提供本文 →
"""

その日本選手権で相澤と競り合った伊藤達彦(Honda)も、その後に両脚の大腿骨を疲労骨折しており、いかに両者の争いが激闘だったかを物語っている。
「大学時代にやってきたようなことをもう一度」
走れなかった期間は、補強トレーニング等に重点を置いた。
「大学時代にやってきたようなことをもう一度しっかりやろうと思って、一からきちんとやるようにしました」
3月からは練習も再開。たしかに復帰レースは遅れたが、基礎的な練習に立ち返って、ロングジョグなどを中心にしっかり走り込んだという。
そして、復帰レースは、得意の10000m以上にスピードを要する5000mだったが、いきなり自己記録で走った。
「目標としていた自己ベストを更新することができたので、今の時点ではまずまずだったんじゃないかと思います。スピード練習はしていなかったので、前に出る余裕はなかったんですけど、その中でも粘り抜けたのは、基礎練習をしてきた成果かなと思います」

"""

課題一覧 →
a) 相澤選手の復帰についての本文によると、走れなかった期間には何に重点が置かれましたか。
b) 次の(i)〜(iii)が相澤選手の復帰についての本文と合致するか判定し、それぞれ「はい」か「いいえ」で答えてください。判断の根拠となる本文の語句をそのまま引用すること。
(i) 伊藤達彦は、日本選手権の後に両脚の大腿骨を疲労骨折した。
(ii) 復帰レースの種目は10000mだった。
(iii) 復帰レースの前にスピード練習を積んでいた。
c) 相澤選手の復帰についての本文を、最後の文の後から書き継いでください。
この後に続くリストは参照不要です。

付属リスト →
"""

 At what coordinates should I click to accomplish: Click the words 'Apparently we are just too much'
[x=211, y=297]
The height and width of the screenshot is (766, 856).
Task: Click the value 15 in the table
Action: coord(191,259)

"""
"""

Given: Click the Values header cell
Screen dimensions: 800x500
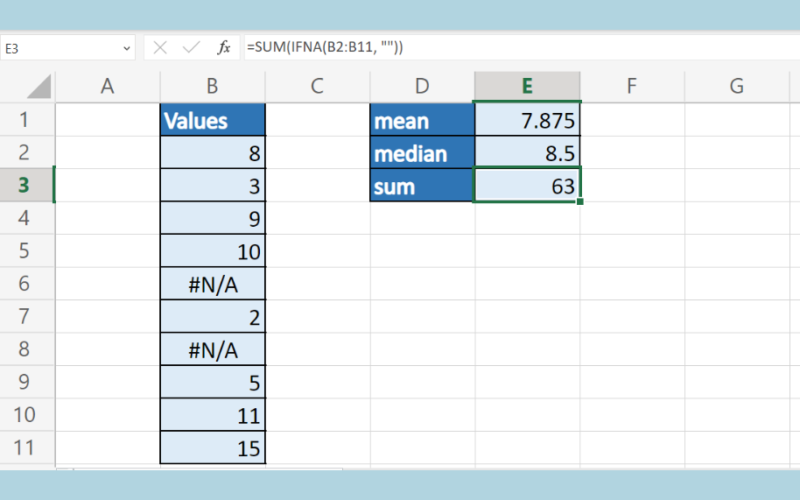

"""
"""

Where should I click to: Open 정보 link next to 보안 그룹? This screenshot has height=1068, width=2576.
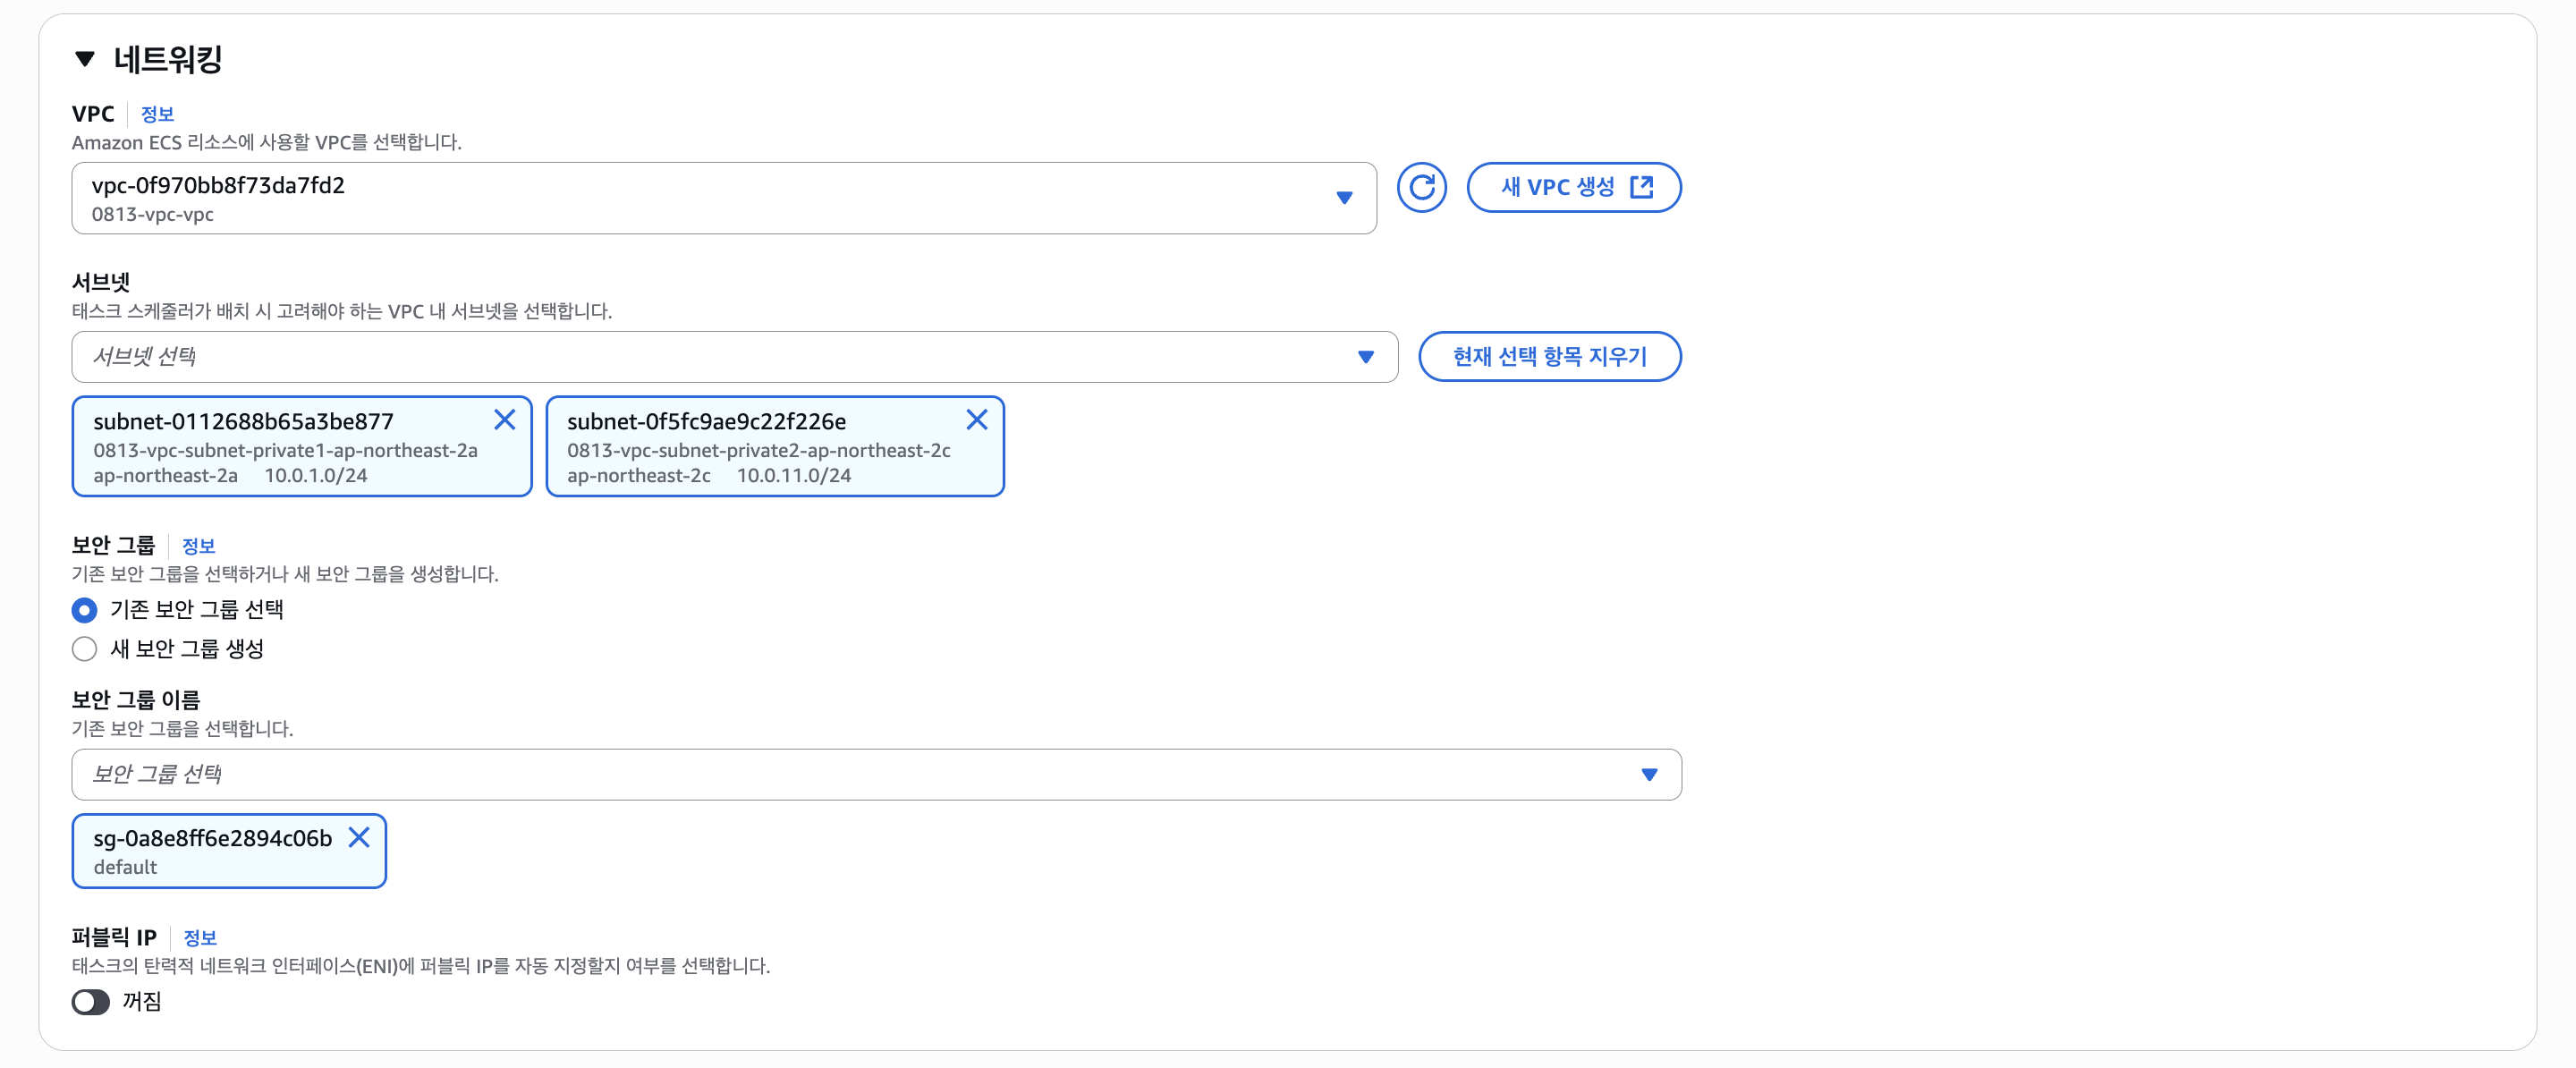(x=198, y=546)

"""

最終解答 →
a) 補強トレーニング等です。

b)
(i) はい:「その後に両脚の大腿骨を疲労骨折しており」
(ii) いいえ:「復帰レースは、得意の10000m以上にスピードを要する5000mだった」
(iii) いいえ:「スピード練習はしていなかったので」

c)
相澤自身、及第点を与えることができるレース内容だった。だが、あくまでもまだ5~6割の状態。完全復活に向けて、現状を確認するように走っていたに過ぎない。
それに、ラスト1000mこそ2分36秒でカバーしたが、4000mまでの1000m毎のラップは2分42秒~2分44秒だった。もちろんこれでも十分に速いが、相澤が目標に掲げる10000m26分台を出すには、倍の距離でこれよりも速いラップを刻まなければならないのだ。